WORK TO COMPLETE »
A) Answer these questions from the docker logs discussion below.
(i) Which command does the top answer give for following a container's log from its last 10 lines?
(ii) According to Light.G's test, how long did it take to get the last 200 lines from a 16G log file?
(iii) In the comments on the question, what does BMitch say docker can be set to do automatically with its logs?
B) Print the part of the docker logs discussion below that opens with the words containing "If you use the" and closes with "and display everything).".

SELECTED EXTRACT »
123

If you use the Coreutils tail command in Linux, you have a -f option that lets you follow a log file from the log's current position (it does not go to the very beginning of the file and display everything).

Is this functionality available in docker logs without waiting for it to traverse the whole log?

I have tried:

docker logs --since 1m somecontainer

and

docker logs -f --since 1m somecontainer

It appears that it actually traverses the entire log file (which can take a long time) and then starts echoing to the screen once it reaches the time frame you specify.

Is there a way to start tailing from the current point without waiting? Is my best option to always log out to some external file and tail that with the Coreutils tail command?

3
  • Do you need to keep the entire log file for other reasons, or would you be okay with only having the last few megs of logs preserved.
    – BMitch
    Sep 1, 2018 at 11:26
  • I'd be fine with just having the last few megs. Are you suggesting a fifo buffer?
    – Susan
    Sep 3, 2018 at 17:45
  • There's an option to have docker automatically rotate the logs. So instead of waiting several minutes to parse hundreds of megs of logs, you can have the logfile limited to only a few megs. Not exactly the solution you requested, but it would dramatically speed things up which seems to be your goal.
    – BMitch
    Sep 3, 2018 at 18:12

7 Answers 7

304

Please read docker logs --help for help. Try below, starting from the last 10 lines. More details here.

docker logs -f --tail 10 container_name
3
  • When you have a very large json log file (e.g. several gigs in size) would this skip the parsing for all the lines up to the last 10 by the docker engine?
    – BMitch
    Nov 13, 2019 at 14:14
  • 1
    @BMitch Although I did not find any description on the official website of docker.com, but I did some test. It takes less than 0.5 second to get the last 200 lines of log from a large log file with 16G big. I think this could be an evidence.
    – Light.G
    Apr 1, 2020 at 10:28
  • @BMitch yes it does.
    – Amila
    Sep 1, 2021 at 8:38
29

Alternatively, we can check the log by time (eg. since last 2mins) as:

docker logs --since=2m <container_id> // since last 2 minutes
docker logs --since=1h <container_id> // since last 1 hour
4
  • The OP posted this as a non-option in their answer: "It appears that it actually traverses the entire log file (which can take a long time) and then starts echoing to screen once it reaches the the time frame you specify. "
    – BMitch
    Nov 13, 2019 at 14:13
  • The reason to use above is easy to reload/refresh for the latest activity log, If I use docker logs -f --tail 10 <container_name>, we have to keep coming out of its cursor to load for most recent log. Nov 13, 2019 at 15:20
  • That explains why you prefer this over other upvoted answers, but not why you recommended this when the OP specifically listed issues with this option and was seeking alternatives that wouldn't first parse the logfiles. The problem they listed was when they have an extremely large logfile that they didn't want to parse before outputting.

ENTRIES SUPPLIED »

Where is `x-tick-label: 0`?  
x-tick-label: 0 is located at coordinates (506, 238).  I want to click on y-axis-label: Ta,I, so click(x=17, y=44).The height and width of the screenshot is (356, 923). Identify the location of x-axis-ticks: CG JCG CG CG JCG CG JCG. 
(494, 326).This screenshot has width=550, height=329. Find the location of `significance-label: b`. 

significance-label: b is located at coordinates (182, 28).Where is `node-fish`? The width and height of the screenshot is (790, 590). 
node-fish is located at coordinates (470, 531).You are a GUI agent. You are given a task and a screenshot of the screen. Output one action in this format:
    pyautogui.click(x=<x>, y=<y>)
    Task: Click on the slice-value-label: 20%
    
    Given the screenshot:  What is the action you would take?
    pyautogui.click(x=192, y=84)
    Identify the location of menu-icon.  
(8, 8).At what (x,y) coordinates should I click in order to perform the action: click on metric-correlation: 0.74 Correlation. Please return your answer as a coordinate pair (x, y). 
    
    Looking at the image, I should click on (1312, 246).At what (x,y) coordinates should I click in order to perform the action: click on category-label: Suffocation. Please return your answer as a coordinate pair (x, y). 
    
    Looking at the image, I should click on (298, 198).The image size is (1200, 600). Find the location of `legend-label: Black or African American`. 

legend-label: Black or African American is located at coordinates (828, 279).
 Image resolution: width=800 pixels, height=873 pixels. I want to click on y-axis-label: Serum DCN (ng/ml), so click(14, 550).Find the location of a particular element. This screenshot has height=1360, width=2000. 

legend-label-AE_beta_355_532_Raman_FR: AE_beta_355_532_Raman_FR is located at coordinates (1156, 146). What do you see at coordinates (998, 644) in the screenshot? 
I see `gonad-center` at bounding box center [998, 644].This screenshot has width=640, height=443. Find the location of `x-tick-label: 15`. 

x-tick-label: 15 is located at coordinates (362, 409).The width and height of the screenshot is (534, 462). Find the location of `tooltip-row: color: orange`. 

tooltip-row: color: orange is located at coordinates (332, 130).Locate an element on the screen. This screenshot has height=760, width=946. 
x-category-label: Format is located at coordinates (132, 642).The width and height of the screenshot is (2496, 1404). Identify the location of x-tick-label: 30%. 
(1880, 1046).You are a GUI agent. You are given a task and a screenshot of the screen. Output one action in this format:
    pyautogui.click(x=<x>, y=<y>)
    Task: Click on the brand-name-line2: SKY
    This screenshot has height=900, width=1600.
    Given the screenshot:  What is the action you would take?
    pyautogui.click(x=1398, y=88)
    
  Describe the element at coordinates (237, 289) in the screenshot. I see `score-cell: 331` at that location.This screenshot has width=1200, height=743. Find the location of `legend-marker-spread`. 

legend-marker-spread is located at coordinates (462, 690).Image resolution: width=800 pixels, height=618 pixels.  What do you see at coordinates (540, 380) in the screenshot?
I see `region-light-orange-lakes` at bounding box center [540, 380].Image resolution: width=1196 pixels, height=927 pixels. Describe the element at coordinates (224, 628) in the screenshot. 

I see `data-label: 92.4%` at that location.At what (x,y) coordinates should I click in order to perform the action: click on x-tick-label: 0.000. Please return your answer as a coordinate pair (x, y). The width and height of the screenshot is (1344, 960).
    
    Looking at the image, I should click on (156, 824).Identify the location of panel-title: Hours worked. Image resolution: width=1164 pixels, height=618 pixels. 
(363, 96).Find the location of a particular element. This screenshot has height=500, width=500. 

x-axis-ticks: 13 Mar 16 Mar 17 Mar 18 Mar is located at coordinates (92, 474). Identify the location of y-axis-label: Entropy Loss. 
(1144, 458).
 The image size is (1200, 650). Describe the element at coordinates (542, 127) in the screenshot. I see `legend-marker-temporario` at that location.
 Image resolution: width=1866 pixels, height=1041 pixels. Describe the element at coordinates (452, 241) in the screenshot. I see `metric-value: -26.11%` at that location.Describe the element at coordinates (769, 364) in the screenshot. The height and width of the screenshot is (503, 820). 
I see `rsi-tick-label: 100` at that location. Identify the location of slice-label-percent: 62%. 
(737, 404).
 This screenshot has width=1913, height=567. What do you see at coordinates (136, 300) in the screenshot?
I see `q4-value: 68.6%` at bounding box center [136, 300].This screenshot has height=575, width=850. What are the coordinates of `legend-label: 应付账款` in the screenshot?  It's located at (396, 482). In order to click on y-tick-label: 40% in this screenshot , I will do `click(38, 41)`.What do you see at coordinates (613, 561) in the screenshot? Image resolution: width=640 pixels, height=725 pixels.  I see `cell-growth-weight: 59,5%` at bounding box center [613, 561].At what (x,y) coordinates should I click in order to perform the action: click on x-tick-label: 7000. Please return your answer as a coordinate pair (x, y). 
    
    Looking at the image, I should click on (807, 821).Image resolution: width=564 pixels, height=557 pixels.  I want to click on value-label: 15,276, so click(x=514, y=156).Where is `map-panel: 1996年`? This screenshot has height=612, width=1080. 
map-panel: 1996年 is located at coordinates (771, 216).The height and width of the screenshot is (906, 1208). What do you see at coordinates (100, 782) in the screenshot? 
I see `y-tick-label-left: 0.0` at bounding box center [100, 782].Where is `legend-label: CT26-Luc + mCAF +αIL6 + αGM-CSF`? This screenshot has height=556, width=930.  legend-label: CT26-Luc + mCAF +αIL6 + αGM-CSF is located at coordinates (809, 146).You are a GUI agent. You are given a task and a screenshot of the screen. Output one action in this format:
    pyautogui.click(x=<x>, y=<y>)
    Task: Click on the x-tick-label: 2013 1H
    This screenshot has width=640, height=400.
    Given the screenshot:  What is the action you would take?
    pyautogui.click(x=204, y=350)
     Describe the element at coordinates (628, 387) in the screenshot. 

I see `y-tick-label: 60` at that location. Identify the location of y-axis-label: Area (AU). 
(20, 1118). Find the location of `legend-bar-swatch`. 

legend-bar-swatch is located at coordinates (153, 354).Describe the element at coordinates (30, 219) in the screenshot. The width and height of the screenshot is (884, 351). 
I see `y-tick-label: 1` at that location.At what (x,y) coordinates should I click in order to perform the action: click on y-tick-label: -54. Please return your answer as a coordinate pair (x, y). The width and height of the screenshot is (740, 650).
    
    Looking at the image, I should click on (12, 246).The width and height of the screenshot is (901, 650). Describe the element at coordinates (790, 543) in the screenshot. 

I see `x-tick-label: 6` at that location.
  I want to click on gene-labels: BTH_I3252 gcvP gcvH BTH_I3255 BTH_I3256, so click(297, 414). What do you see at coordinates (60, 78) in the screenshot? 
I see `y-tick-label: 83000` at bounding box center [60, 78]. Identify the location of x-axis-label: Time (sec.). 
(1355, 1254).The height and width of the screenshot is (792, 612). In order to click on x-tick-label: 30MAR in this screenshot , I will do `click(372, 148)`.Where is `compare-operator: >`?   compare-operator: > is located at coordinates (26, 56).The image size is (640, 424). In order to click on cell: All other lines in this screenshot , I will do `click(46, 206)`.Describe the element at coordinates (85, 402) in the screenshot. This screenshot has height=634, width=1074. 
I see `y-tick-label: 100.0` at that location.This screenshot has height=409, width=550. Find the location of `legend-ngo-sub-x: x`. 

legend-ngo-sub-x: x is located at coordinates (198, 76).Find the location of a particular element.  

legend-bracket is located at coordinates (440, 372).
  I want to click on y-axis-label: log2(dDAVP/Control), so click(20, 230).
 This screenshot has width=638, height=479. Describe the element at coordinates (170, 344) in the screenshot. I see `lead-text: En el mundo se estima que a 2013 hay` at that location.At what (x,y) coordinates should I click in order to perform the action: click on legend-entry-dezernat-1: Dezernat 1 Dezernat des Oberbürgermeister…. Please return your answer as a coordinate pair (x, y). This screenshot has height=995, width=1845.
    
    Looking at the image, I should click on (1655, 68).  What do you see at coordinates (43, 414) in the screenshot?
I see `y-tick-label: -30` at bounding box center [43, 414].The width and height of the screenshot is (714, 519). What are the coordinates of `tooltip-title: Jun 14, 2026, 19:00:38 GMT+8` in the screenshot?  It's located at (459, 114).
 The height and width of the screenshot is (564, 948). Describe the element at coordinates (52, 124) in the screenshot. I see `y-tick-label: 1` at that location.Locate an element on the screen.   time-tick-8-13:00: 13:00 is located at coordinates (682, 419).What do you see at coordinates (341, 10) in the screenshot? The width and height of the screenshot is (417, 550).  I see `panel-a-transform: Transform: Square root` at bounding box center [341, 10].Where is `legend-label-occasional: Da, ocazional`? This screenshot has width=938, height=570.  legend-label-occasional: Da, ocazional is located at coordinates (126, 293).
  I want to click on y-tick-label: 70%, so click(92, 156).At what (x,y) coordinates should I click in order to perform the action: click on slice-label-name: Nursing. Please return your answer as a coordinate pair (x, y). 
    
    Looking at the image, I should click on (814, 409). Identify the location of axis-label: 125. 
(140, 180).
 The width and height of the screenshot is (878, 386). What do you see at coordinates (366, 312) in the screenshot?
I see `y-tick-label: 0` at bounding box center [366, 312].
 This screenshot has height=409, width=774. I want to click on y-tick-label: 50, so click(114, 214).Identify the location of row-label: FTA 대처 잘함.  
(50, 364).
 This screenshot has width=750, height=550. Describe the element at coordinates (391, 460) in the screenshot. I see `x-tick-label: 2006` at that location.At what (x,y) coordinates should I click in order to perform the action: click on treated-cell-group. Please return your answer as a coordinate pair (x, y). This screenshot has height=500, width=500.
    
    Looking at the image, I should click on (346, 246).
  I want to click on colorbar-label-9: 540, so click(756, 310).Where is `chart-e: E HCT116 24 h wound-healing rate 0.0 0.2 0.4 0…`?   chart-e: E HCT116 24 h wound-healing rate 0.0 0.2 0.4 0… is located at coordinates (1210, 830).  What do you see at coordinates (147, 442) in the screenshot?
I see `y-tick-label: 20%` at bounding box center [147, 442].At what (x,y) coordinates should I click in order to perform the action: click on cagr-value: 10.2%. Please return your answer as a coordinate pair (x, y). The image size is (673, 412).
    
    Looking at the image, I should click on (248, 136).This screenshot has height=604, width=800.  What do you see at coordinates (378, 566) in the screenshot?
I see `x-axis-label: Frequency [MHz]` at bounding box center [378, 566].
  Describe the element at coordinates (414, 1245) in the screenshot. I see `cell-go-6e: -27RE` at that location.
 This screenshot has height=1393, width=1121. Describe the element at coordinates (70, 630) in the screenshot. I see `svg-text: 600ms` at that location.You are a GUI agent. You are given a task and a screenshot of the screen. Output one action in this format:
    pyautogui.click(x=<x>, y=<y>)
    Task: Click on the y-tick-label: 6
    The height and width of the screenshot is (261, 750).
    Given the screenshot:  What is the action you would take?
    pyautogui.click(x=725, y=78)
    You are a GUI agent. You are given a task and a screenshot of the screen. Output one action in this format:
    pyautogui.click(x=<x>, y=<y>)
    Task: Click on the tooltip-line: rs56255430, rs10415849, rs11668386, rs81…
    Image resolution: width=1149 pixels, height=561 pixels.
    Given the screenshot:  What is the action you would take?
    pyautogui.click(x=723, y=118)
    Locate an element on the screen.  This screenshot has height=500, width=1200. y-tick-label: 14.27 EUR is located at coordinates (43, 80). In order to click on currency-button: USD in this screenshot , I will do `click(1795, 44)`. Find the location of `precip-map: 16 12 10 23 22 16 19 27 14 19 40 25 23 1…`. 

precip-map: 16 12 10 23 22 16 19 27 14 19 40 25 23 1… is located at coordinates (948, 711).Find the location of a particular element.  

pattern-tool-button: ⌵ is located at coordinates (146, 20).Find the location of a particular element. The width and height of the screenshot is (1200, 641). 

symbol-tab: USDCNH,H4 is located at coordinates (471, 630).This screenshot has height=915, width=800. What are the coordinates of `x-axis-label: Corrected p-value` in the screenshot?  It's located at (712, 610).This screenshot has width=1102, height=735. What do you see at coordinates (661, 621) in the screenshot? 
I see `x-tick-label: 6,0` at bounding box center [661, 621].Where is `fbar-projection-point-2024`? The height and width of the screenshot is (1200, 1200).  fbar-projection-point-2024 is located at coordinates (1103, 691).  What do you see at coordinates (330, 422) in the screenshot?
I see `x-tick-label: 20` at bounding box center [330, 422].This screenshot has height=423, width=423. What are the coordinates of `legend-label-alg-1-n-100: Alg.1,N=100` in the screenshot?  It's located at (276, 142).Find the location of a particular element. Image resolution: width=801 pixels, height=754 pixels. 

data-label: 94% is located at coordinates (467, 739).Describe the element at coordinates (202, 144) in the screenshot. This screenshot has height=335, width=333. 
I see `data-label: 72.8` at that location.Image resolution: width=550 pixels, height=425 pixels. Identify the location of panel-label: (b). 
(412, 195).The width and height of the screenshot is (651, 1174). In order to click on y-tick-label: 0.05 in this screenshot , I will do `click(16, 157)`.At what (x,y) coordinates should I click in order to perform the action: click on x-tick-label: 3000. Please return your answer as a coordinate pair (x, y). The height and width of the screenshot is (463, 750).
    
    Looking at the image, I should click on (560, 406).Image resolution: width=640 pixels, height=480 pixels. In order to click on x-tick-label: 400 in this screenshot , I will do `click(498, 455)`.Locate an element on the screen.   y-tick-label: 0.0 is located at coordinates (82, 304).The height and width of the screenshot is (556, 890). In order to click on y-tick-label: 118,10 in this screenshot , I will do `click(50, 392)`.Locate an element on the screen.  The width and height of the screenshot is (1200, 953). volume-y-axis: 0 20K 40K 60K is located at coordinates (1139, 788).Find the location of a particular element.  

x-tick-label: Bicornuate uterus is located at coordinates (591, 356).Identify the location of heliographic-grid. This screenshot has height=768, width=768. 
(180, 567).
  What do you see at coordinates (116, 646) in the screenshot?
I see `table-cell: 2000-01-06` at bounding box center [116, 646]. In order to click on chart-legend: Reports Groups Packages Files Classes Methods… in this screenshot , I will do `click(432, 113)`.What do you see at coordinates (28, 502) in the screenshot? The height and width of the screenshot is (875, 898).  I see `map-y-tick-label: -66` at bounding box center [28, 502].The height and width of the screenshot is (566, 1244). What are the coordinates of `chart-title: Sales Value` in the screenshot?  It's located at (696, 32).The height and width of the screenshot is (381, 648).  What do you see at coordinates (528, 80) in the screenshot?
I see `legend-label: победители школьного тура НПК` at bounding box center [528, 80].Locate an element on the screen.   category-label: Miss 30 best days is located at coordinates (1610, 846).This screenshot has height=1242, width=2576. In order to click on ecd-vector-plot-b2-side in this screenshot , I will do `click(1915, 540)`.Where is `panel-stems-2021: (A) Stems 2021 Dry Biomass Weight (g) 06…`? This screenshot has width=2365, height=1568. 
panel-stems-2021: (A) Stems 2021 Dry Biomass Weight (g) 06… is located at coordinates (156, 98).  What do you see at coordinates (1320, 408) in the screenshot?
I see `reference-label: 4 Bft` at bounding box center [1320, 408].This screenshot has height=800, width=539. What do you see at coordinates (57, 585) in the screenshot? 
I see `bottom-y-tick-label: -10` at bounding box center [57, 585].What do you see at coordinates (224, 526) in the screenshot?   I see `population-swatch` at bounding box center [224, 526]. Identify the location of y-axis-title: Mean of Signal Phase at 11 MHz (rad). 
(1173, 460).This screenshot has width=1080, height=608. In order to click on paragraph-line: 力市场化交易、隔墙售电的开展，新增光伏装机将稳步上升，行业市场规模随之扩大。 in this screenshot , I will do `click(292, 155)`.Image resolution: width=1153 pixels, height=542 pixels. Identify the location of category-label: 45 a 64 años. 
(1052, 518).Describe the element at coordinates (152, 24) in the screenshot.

RESPONSES BY TASK »
A)
(i) docker logs -f --tail 10 container_name
(ii) Less than 0.5 second.
(iii) Rotate the logs.

B)
If you use the Coreutils tail command in Linux, you have a -f option that lets you follow a log file from the log's current position (it does not go to the very beginning of the file and display everything).